Bangkok (AsiaNews) – Una delegazione di laici cattolici dalla Corea, guidata da mons. Andrew Yeom Soo-Jung, ha visitato alcune opere della diocesi di Bangkok per scambiare idee sulle modalità con cui vivere la testimonianza laicale nella società contemporanea asiatica.
 
Oltre a mons. Yeom, presidente della Commissione cattolica coreana per i laici, anche un sacerdote, p. Min Myong Dok, segretario generale della Commissione.
 
Essi sono stati ricevuti da p. Vincent Eakapong Pongsungnern, assistente della Commissione per i laici cattolici in Thailandia, che ha fatto loro visitare il centro pastorale di Samphran, Nakhon Pathom, specializzato nell’educazione dei laici. Essi hanno voluto conoscere il metodo catechetico usato in Thailandia per preparare i catecumeni al battesimo e hanno incontrato pure alcuni di loro.
 
La delegazione coreana ha potuto anche partecipare a una messa nella cattedrale di Bangkok, dedicata all’Assunta e incontrare alcuni gruppi di laici della parrocchia.

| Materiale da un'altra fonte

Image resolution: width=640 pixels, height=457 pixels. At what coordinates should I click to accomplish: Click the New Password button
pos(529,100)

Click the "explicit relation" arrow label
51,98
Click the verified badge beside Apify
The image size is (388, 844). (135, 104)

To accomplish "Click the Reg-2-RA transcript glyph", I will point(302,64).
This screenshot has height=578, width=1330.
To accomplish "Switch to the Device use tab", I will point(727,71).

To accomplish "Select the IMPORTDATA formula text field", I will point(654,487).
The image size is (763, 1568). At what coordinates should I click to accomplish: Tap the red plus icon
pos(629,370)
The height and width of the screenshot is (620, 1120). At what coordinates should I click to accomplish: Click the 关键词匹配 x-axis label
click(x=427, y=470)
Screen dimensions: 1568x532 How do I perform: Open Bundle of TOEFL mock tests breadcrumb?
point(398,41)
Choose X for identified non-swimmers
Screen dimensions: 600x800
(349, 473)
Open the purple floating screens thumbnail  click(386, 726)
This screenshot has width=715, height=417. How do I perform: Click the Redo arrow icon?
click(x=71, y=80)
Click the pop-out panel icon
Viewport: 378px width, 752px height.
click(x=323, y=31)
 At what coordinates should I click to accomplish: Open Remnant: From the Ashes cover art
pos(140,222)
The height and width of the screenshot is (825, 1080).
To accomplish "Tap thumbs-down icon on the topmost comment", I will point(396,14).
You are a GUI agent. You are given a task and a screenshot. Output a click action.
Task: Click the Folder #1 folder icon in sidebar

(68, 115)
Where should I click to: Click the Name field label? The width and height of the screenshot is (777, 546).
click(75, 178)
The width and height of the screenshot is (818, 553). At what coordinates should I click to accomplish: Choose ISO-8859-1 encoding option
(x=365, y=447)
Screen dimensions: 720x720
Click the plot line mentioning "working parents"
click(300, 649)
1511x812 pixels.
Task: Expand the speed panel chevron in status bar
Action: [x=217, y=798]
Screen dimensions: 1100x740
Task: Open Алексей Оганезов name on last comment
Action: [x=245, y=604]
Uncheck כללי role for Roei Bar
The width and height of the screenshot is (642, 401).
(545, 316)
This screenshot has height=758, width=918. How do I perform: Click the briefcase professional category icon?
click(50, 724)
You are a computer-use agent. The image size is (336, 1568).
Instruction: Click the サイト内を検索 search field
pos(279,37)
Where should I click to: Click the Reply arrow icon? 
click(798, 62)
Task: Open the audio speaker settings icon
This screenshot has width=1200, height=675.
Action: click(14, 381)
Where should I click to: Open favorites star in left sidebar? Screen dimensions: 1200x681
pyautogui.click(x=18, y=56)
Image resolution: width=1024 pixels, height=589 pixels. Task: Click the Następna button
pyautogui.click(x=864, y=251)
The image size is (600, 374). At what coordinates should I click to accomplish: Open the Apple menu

Dopo la messa essi hanno incontrato l’arcivescovo di Bangkok, mons. Francis Xavier Kriengsak Kovithavanij.
 
Mons. Yeom ha donato all’arcivescovo di Bangkok una copia di un libro sui martiri coreani.
 
La storia della Chiesa e dei martiri coreani è legata per storia alla Chiesa thai. P. Barthelemy Bruguiere, dei missionari di Parigi (Mep), dopo essere stato coadiutore del vicario apostolico del Siam, è stato mandato in Corea e lì è divenuto vicario apostolico e poi il primo vescovo della Corea (1831 -1835).
 
Nel 1829 mons. Esprit-Marie-Joseph Florens, Mep, vicario apostolico del Siam ha mandato pure p. Laurent-Joseph Marie Imbert, anch’egli missionario del Mep, che è succeduto a p. Bruguiere il 26 aprile 1836.
 
Mons. Imbert è stato poi decapitato a Saenam t’o, vicino a Seoul, durante la persecuzione scatenatasi contro i cristiani. Mons. Imbert, insieme ad altri sacerdoti del Mep, è stato canonizzato da Giovanni Paolo II nel 1984, insieme ad altre decine di martiri coreani. Mons. Imbert è stato anche il primo a raccogliere una documentazione storica precisa sui martiri coreani.
 
“Vorremmo che questa nostra buona relazione – ha detto mons. Yeong all’arcivescovo – continui come per il passato”.
 
La visita della delegazione coreana ha avuto come scopo anche la preparazione del Congresso dei laici cattolici asiatici, che si terrà in Corea del sud dal 31 agosto al 5 settembre di quest’anno.